Santoku and Nakiri knives are similar in that they share a Japanese heritage where both of these knife styles originated.
A santoku knife is a general purpose knife that excels at slicing, dicing and mincing. The blade of a santoku knife is typically between 5 and 8 inches long with a flat edge and a “sheep’s foot” blade that curves in an angle approaching 60 degrees at the point. A sheep’s foot design draws the spine of the blade down to the front with little clearance above the horizontal cutting plane while the blade is naturally resting from heel to forward cutting edge. The top of the santoku handle is in line with the top of the blade, and the blade and handle are designed to work in harmony by matching the blade's width and weight to the weight of the blade’s tang and handle. The original Japanese santoku is considered to be a well-balanced knife.

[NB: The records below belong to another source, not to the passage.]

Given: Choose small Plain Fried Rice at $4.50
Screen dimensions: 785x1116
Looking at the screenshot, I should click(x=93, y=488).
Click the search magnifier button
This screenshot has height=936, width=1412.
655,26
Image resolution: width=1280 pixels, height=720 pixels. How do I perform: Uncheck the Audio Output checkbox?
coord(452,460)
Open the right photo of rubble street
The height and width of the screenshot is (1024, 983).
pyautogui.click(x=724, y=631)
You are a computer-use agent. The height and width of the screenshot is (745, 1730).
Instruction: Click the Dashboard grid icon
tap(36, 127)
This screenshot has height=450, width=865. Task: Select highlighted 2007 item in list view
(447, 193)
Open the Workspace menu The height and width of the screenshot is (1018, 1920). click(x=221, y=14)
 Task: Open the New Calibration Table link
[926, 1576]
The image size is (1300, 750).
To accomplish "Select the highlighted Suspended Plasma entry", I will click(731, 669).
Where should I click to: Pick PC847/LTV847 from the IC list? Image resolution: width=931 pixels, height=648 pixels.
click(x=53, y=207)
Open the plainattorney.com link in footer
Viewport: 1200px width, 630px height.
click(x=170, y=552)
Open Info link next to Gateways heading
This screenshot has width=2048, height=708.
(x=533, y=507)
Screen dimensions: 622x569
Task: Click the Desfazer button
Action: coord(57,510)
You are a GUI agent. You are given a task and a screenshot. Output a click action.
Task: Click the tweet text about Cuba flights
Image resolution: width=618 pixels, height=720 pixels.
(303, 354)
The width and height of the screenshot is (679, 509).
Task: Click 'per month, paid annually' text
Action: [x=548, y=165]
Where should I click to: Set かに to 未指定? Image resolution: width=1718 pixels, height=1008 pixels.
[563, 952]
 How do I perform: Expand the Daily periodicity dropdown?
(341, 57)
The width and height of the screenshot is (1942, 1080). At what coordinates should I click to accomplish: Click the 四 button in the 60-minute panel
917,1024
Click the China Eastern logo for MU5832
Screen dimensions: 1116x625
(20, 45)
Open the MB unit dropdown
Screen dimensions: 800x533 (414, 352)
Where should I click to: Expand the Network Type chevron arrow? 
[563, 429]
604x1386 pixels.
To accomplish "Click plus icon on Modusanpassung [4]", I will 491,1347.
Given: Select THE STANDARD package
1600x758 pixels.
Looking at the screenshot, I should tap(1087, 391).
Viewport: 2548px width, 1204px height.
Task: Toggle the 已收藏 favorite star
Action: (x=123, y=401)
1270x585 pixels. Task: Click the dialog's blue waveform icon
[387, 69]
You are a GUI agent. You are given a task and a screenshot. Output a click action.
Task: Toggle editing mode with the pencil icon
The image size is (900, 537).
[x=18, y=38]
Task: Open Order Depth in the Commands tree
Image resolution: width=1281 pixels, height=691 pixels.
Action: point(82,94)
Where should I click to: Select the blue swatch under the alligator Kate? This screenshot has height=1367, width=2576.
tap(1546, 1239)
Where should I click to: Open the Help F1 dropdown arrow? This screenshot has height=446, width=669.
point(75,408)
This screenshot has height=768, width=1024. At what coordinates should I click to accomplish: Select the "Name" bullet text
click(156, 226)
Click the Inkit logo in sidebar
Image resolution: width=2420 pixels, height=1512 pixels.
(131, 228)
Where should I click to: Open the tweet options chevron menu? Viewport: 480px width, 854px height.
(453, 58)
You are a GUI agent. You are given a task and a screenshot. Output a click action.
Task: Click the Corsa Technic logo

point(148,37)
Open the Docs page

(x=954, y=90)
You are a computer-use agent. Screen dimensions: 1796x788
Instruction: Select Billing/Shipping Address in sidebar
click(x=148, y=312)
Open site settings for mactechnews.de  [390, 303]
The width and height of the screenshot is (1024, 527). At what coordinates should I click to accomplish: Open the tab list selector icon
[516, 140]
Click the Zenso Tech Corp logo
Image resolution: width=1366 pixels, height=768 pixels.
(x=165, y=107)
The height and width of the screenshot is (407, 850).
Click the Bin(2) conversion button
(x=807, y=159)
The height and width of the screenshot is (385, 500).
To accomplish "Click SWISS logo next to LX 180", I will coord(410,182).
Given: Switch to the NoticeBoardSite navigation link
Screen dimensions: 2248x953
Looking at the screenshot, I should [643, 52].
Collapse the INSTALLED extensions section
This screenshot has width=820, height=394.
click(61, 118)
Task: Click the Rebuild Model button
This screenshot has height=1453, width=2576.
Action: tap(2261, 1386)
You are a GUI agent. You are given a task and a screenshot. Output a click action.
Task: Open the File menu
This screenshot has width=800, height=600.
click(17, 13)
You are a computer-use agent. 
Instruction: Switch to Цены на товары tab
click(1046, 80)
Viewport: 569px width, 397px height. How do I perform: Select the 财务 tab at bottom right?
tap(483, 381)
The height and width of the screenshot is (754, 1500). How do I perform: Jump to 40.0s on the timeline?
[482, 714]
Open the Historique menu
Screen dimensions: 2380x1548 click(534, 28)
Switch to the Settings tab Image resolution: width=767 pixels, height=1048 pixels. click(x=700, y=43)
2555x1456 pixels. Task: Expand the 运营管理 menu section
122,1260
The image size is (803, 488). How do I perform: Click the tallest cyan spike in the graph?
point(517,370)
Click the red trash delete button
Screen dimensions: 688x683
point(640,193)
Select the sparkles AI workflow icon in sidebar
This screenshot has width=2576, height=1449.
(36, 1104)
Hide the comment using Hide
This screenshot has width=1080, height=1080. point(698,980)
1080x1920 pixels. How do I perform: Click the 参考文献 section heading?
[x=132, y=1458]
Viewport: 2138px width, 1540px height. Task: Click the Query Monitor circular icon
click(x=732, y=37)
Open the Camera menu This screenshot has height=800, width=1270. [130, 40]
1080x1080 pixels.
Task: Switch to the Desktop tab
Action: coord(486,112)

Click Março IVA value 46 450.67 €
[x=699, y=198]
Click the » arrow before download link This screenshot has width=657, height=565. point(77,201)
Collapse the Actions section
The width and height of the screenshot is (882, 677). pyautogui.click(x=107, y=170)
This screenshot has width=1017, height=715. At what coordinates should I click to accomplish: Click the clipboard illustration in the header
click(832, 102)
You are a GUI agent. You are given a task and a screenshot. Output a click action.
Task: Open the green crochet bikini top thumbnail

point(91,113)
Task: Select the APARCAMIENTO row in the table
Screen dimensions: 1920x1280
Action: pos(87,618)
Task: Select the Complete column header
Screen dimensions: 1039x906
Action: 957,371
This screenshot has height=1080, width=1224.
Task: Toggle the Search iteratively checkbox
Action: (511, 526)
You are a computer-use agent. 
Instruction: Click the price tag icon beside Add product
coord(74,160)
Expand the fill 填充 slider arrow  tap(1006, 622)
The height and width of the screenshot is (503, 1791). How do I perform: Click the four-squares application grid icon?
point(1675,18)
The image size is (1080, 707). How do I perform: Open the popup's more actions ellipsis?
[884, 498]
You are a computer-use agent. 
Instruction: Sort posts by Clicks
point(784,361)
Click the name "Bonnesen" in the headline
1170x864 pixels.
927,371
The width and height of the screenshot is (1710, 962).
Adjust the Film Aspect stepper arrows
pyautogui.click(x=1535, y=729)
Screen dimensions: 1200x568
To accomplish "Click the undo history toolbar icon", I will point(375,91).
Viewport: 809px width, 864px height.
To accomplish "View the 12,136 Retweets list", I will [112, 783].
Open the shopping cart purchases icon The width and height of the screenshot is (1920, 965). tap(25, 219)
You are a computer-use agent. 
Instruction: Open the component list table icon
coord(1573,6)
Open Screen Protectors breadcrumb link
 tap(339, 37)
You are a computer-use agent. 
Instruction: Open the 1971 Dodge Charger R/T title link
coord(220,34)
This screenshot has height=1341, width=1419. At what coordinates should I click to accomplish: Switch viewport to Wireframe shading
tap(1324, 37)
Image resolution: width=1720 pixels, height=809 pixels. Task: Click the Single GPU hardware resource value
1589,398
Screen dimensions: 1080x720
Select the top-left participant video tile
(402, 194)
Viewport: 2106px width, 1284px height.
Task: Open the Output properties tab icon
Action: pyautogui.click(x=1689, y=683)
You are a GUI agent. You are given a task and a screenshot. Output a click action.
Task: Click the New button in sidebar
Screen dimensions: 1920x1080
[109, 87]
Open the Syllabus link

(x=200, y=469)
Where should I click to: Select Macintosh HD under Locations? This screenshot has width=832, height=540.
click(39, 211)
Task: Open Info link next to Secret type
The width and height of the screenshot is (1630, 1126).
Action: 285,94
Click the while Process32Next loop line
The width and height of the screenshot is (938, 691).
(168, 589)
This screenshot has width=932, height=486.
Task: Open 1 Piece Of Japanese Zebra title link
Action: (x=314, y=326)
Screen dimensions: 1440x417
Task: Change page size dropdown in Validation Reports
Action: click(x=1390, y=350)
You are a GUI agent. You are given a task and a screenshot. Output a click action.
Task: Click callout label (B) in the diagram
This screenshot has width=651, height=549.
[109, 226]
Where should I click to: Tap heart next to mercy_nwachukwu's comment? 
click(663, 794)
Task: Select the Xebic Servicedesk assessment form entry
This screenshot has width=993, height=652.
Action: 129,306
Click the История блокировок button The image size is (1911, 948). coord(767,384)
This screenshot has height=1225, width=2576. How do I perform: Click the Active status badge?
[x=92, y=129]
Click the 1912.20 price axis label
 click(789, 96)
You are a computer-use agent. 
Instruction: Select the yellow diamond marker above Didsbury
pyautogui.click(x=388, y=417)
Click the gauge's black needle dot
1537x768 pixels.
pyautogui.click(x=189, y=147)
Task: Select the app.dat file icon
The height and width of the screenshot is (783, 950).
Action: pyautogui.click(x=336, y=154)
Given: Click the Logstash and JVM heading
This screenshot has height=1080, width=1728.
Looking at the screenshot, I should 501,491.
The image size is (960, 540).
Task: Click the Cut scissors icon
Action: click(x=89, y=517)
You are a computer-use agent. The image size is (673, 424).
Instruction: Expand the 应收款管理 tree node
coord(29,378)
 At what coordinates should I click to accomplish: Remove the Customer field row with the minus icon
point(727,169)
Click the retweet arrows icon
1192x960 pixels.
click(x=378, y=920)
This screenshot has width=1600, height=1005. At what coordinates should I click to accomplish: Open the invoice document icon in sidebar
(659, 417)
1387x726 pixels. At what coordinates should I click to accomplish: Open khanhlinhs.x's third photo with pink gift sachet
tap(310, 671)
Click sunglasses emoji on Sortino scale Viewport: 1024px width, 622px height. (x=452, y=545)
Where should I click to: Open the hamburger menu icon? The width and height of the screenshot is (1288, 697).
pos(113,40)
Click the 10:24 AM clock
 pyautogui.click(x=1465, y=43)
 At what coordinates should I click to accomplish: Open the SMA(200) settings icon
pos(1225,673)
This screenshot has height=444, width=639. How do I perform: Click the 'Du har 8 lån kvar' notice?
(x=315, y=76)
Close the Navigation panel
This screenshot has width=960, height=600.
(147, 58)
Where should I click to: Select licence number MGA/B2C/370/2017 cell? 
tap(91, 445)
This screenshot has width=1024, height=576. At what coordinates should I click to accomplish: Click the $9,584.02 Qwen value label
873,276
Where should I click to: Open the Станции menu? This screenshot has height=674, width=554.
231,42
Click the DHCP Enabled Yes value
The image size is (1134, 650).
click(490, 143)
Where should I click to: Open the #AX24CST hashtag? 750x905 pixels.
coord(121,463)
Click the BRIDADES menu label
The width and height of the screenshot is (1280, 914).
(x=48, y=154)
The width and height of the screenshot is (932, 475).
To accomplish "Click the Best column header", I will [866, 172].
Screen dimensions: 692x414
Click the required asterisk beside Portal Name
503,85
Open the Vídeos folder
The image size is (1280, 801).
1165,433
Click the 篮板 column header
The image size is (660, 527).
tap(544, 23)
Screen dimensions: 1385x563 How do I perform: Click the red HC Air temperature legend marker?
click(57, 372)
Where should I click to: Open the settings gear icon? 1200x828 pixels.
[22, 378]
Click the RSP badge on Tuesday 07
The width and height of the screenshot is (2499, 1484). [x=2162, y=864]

The sheep’s foot design of the santoku knife provides a linear cutting edge with limited “rocking” abilities like those found in a Chef’s knife. The santoku design is also thinner, lighter, shorter and more hardened than the traditional Western chef’s knife. The standard Chef’s knife is typically 8 inches, while a santoku knife is generally 6 or 7 inches. The blade of a santoku knife is harder than a Chef’s knife and for the average user they are harder to sharpen, though if used as designed the santoku will hold its edge longer and require less sharpening. Though there are exceptions, santoku knives do not typically have a bolster, though they often have “scalloped” sides (known as a Granton edge) and maintain a more uniform thickness from spine to blade.
A nakiri knife is designed for cutting vegetables. Nakiri knives allow for thinner cuts of vegetables than a paring knife as they have a straight blade edge for cutting all the way to the cutting board without needing horizontal pull or push. Nakiri knives are also very thin so as not to break vegetable slices. They are for use in home kitchens primarily and generally have a black blade.